- on Sun 05 January 2014
Category: MPI HPC Parallel File Systems
Introduction
In Part I of this article, I introduced the problem and the initial naive solution to it. In this part, I will discuss the random algorithm that was used to solve the problem, and the results we achieved using it. In Part I, I introduced the naive (master/worker) algorithm, and the first version of a distributed algorithm. The distributed algorithm allows worker processes to ask other worker processes (chosen at random) for work when needed. This actually introduced a defect: far too many messages were exchanged between workers.
Random vs. Equal Queue Splitting
When a worker $P_i$ process receives a request for worker from another process $P_j$, it will provide $P_j$ with some portion of its own pending tasks (if any). Process $P_i$ may split its own queue into two equal halves and send one half to the requesting process $P_j$ as our first try did. However, $P_i$ could split its own queue unevenly and assign some unequal portion of the work to $P_j$. But, how much should it share?

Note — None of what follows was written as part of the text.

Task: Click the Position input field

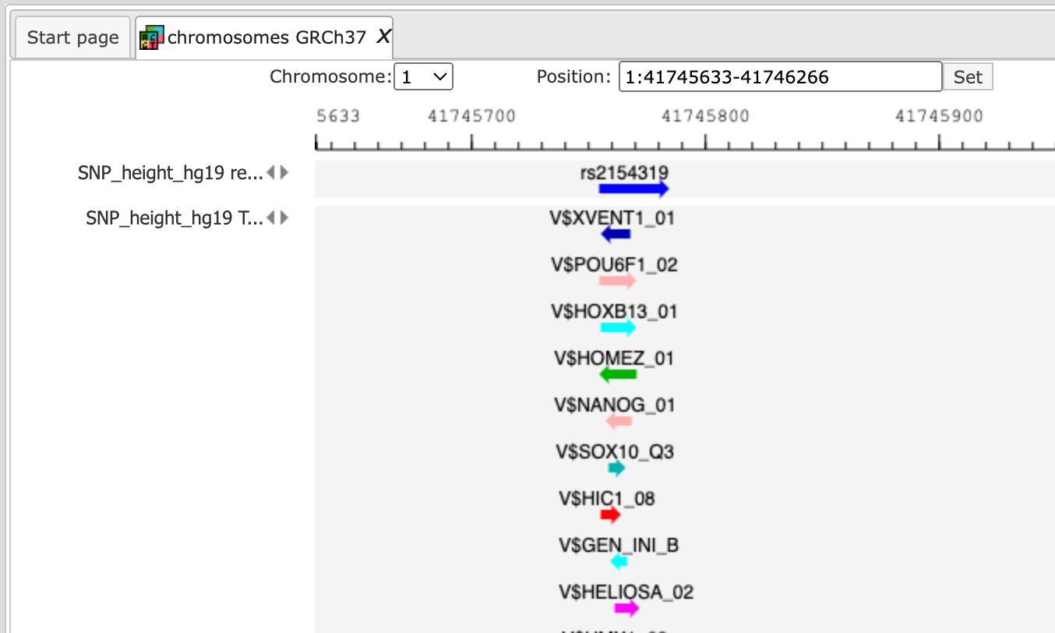Action: click(780, 76)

Remember that work queue items in this case are either files or directories. If a work queue entry is a file, then it's easy to quantify how much work that represents (keep in mind that at this point, the items are just filenames with no information about whether they are files or directories). But if a work queue entry is a directory, then how does one quantify how much work it represents without first fully exploring the directory? For each work queue item Process $P_i$ gives to Process $P_i$, Process $P_i$ really has no idea of how much work it's giving away - which makes our goal of equitable load distribution seem impossible.
When faced with such a decision, it is impossible to know the ideal solution without having previously solved the exact instance of the problem. Having no other information to go on, and knowing the problem with splitting the queues equally, I chose to split them randomly. The idea was that when a process received a work request from another, it would just give away a random portion of the work (even if multiple processes requested work).
What if random is wrong?
Theoretically, splitting the queue at random could actually cause very unbalanced load distribution. How bad could it be? To be specific about cost, we'll use a simple model for network cost: $$C(n) = \alpha + n * \beta$$In this model, $\alpha$ is the network latency, and $\beta$ is the average transmission cost for one network unit, and $n$ is the message length.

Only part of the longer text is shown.